El habitante de Kentucky, de los relatos de la tierra, es un hombre herido en lo más profundo de su existencia. La enfermedad se ceba con sus habitantes, destruyendo todo lo que queda tras de sí, y la escritura de ésta enfermedad sólo puede ser una: quirúrgica. Mason parece obsesionada en cortar, separar y poner bajo el microscopio tejidos de esa carne putrefacta que adorna la tierra, esa corrupción bajo la cual crecen las gramíneas azules; ella pretende hacer buena la idea de que Kentucky, en amerindio, significa terreno de caza oscuro y sangriento: todo hombre es cazado aquí por la desesperanza, por los fantasmas que se conforman en forma del enemigo interior, corporal o mental, que acecha en cada instante del tiempo: las cataratas del devenir son lo único que le interesa, que respeta, que comprende. Por eso cada detalle pasa como un suspiro, como algo que sólo forma parte de un momento más hacia la obsesión en esa caída que se intuye en el ambiente. Sus relatos son la historia de una perdida, cuentos sobre las cicatrices de la tierra.
Sin embargo, no inspiran desesperanza. Su estilo es tan sobrio, abrupto y extraño, que parece arrojarnos hacia las rocas de la desilusión con la indiferencia con la cual una niñera arrulla al objeto de sus desvelos monetarios: es algo que debe hacer, algo que la conduce hacia sus auténticos fines. Es por eso que nunca termina de impactarnos a pesar de lo quirúrgico de su planteamiento, de su precisión, de su establecer claros límites; es el negativo de Thompson y Panopticon, un bluegrass arrebatado de toda articidad en favor de una visión científica, desapasionada, del mundo.
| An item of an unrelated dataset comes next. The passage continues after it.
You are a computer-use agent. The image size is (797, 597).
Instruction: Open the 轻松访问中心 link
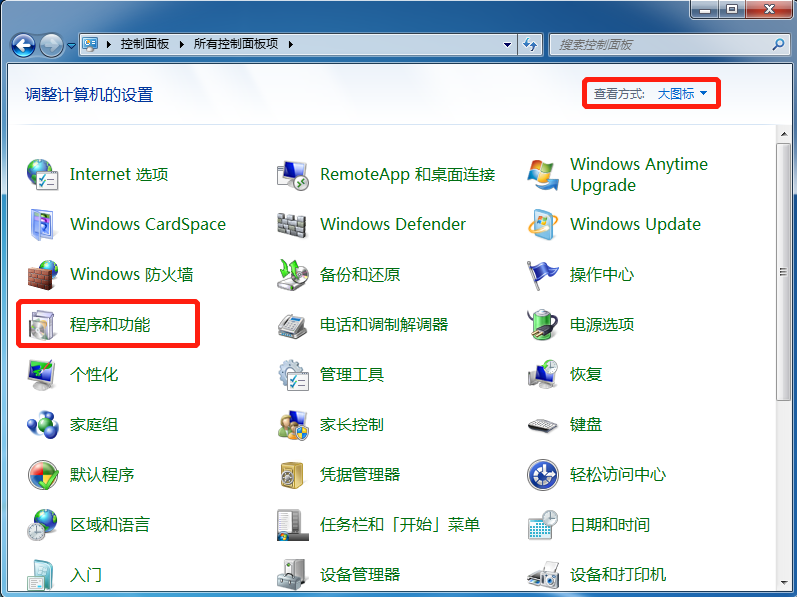coord(617,474)

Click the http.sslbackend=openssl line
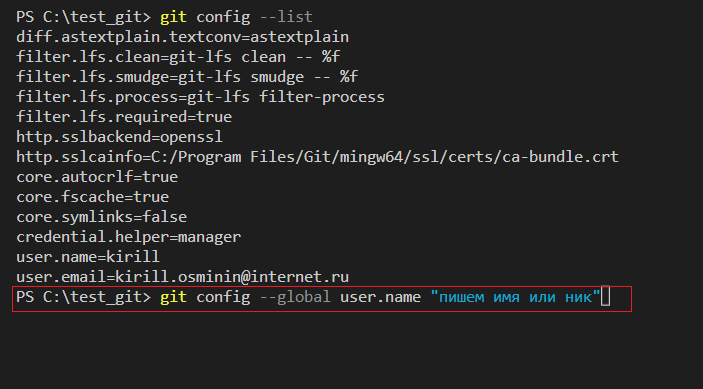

Donde en el artista medio de Kentucky, el hijo de su tradición, es un apasionado diletante que necesita llevarse hasta el extremo para vislumbrar las heridas de su tierra a través del arte como terrorismo, Mason se encierra en el depósito forense para hacerlo. Como dos caras de la misma moneda. El problema de esta visión sobria, distante, propia del laboratorio, es que acaba por eliminar toda posibilidad de leerlo como un ejercicio artístico: acaba siendo un ejercicio forense de narratividad, una forma objetiva perfecta de contarnos la historia de unos crímenes que se explican en su propia criminalidad. Crímenes que son como obras de arte, porque es necesario interpretarlos por sí mismos para comprender que es lo que ha ocurrido en ellos. Eso es lo fascinante, lo aterrador y lo soporífero de la obra de Mason, la antítesis del espíritu bluegrass de los héroes de Kentucky.